The bipartisan Martha Wright-Reed Just and Reasonable Communications Act allows the Federal Communications Commission to ensure telecommunications companies charge “just and reasonable” rates to incarcerated people, who on average are billed $3 for a 15-minute phone call, not counting fees and other additional charges connected to the $1.4bn industry.
“The cost of everyday communication is arguably the worst price-gouging that people behind bars and their loved ones face,” according to the Prison Policy Initiative, which finds that jails and prisons benefit from so-called “kickbacks” in the form of site commissions after developing exclusive contracts with a telecommunications company, forcing some of the poorest people in the country to pay more to stay connected with their loved ones than any other families in the US.

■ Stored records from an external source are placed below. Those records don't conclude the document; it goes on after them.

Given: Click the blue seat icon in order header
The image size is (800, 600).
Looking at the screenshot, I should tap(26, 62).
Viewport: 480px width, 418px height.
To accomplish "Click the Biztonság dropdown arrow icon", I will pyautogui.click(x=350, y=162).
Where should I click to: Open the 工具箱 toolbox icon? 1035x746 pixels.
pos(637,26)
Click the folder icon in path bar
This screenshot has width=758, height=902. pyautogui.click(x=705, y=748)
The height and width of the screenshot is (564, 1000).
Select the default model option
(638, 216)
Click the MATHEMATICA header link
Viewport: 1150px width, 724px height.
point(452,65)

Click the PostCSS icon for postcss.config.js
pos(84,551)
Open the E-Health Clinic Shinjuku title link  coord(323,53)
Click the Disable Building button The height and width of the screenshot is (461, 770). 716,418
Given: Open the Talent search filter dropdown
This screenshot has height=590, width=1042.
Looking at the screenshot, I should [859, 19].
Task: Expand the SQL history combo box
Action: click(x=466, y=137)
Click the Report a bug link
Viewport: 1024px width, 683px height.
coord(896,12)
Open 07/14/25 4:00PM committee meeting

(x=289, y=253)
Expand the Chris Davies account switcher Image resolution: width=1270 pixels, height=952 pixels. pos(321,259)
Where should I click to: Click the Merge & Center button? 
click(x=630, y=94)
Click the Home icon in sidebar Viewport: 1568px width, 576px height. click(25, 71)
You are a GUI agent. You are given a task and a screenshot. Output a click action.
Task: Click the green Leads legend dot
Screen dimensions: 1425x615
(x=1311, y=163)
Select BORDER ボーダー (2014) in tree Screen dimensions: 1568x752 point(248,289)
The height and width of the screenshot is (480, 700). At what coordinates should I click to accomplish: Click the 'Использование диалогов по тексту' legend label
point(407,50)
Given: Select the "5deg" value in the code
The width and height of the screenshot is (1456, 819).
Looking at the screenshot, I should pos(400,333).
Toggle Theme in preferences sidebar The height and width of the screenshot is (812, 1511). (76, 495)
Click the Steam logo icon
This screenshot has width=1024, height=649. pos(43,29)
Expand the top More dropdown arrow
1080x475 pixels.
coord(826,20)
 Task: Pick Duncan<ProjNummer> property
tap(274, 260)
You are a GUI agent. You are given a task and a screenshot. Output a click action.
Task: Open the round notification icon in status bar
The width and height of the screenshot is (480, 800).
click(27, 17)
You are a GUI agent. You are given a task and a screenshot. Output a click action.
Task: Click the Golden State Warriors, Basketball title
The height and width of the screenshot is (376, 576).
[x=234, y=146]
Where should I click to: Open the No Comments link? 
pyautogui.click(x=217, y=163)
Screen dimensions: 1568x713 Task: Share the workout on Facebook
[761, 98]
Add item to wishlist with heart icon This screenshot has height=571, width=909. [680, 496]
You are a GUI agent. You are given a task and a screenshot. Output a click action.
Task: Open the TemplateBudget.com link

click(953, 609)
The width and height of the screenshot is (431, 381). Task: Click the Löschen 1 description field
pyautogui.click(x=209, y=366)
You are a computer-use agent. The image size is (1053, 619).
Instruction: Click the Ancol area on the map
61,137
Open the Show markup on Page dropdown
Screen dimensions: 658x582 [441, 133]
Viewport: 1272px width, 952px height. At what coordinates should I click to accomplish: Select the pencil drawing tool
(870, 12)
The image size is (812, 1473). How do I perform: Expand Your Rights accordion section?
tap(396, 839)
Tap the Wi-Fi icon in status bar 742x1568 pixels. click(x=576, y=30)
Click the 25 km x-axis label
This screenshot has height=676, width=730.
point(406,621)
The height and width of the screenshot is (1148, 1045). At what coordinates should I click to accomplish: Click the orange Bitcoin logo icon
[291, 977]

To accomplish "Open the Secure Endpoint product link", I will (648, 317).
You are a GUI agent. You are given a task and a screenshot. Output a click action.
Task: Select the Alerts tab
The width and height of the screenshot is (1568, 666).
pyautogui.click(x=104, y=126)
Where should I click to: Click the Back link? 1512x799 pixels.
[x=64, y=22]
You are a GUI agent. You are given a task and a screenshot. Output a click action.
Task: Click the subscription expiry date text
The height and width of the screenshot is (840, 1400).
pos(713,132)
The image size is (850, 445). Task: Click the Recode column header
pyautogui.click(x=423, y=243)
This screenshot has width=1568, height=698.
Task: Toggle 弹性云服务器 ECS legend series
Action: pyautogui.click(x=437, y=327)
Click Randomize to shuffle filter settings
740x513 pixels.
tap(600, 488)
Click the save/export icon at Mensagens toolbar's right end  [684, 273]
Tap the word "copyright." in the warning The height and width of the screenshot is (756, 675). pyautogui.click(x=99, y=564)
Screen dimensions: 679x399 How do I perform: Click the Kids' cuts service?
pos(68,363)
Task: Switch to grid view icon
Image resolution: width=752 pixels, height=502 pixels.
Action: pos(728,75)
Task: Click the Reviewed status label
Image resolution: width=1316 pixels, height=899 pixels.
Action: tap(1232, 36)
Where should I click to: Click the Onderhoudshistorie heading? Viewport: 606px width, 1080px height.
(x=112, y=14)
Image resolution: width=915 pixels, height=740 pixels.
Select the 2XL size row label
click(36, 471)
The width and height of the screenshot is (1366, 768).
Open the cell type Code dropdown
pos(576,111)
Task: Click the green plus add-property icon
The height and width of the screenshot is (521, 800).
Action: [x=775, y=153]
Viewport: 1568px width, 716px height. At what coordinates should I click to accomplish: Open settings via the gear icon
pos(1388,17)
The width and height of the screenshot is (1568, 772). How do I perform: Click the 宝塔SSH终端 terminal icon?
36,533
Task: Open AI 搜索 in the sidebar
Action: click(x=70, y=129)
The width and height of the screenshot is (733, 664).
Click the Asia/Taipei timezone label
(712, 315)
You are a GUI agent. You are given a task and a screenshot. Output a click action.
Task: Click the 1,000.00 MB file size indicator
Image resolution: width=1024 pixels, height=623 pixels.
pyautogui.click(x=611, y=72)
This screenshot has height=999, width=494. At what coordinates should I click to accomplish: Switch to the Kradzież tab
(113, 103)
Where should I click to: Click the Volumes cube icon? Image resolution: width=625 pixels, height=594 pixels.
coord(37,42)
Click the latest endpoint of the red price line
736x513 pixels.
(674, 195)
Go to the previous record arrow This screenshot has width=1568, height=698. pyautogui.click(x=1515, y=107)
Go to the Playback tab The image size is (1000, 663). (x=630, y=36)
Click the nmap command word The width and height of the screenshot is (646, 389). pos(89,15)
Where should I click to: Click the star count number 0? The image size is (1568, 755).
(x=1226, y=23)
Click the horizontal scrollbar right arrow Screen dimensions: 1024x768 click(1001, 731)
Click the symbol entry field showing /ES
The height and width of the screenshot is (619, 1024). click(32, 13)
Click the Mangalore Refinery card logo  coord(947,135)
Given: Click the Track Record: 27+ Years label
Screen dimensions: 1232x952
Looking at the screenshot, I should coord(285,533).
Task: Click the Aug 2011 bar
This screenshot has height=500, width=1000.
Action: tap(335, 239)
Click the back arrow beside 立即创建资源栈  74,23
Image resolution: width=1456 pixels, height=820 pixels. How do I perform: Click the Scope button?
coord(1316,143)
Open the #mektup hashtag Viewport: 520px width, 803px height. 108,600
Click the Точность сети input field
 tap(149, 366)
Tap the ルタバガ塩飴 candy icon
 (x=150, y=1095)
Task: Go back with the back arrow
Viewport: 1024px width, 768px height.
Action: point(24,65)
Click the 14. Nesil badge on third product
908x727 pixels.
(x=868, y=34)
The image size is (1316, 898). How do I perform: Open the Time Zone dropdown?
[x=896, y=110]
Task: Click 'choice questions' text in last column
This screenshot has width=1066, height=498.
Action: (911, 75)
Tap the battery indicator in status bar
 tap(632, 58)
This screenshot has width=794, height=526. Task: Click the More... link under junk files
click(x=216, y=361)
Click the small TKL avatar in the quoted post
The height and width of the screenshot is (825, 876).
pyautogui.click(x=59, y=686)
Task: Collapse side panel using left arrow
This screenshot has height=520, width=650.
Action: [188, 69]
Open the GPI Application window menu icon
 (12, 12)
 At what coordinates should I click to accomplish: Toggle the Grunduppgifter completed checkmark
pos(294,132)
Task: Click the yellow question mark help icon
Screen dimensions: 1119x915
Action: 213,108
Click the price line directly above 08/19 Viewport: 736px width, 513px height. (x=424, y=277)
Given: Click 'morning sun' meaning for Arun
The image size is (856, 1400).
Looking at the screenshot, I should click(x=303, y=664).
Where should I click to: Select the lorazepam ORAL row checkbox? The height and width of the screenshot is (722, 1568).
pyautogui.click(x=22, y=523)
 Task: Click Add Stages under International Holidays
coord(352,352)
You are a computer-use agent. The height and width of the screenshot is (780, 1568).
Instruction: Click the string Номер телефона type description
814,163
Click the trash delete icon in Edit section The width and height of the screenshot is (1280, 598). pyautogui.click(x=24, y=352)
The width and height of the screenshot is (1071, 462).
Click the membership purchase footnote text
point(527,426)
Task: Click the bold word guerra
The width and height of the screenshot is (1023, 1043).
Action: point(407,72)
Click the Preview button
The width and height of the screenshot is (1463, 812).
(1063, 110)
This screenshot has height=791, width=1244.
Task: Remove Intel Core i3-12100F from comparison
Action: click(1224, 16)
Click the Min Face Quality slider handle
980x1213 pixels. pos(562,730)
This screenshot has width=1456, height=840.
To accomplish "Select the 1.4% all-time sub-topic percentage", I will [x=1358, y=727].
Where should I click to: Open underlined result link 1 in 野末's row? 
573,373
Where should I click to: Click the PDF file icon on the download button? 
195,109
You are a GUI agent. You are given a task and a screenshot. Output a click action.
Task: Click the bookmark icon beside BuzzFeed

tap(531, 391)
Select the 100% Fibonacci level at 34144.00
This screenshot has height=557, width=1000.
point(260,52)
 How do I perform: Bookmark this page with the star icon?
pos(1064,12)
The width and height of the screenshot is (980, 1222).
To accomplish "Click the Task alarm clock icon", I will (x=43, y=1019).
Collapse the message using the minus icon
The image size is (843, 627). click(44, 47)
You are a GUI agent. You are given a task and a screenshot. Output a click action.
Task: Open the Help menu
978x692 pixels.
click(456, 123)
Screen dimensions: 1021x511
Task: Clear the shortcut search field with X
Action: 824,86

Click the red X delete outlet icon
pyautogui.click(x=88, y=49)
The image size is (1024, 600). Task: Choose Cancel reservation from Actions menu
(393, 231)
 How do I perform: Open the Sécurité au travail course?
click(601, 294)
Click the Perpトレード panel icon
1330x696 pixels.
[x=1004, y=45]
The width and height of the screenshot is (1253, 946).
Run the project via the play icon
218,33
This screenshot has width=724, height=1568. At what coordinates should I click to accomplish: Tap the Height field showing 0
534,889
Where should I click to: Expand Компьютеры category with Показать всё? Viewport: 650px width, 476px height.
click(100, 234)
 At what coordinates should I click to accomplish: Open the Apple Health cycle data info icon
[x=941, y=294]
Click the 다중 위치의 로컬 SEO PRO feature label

In Kentucky, a 15-minute interstate phone call can cost up to $5.70 to local landlines, or $10 for a call to a cellphone.
“No family member should ever have to choose between staying in touch with an incarcerated loved one and paying the bills,” Democratic Senator Tammy Duckworth, who co-sponsored the bill, said in a statement on 5 January.
More than 1.2 million Americans are incarcerated in federal prisons. Tens of thousands of others are in state and local jails or remain in detention while awaiting trial before they have been convicted of a crime.
Prison reform advocates and regulators have scrutinised such contracts and “kickback” arrangements, leading to reforms in New York, Ohio and Rhode Island, where site commissions are now outlawed. California and Connecticut have made prison phone calls free of charge.
The Covid-19 pandemic also froze in-person visits for many incarcerated people, magnifying the explosive costs of phone and video calling, and jails and prisons also have moved to shut down in-person visitation altogether, forcing families to enrol in expensive video visitation.
Federal regulators have pushed to crack down on the costs of prison phone calls for several years, but the effort was largely abandoned under President Donald Trump’s administration.
The FCC has federal jurisdiction to regulate the costs of calls between states; in 2015, the agency moved to cap the costs of in-state calls, but that measure was struck down in court.
The new law will finally address that.
The measure is named after Martha Wright, a retired nurse who campaigned against the excessive costs to stay in touch with her incarcerated grandson, with monthly phone charges topping $100. Bipartisan legislation passed through Congress last month, and President Biden signed the measure into law on 5 January.
“Jails and prisons have charged predatory rates to incarcerated individuals for far too long,” FCC chair Jessica Rosenworcel said in a statement last month.
The law “ensures the Commission has clear authority to act to ensure that rates charged for incarcerated individuals are just and reasonable no matter the phone technology used to make the call or whether the call crosses state lines,” she said.
“Contact with the outside world for incarcerated populations is not only a vital part of the rehabilitation process but it also provides a multitude of benefits, including an overall decline in recidivism,” according to FCC Commissioner Geoffrey Starks.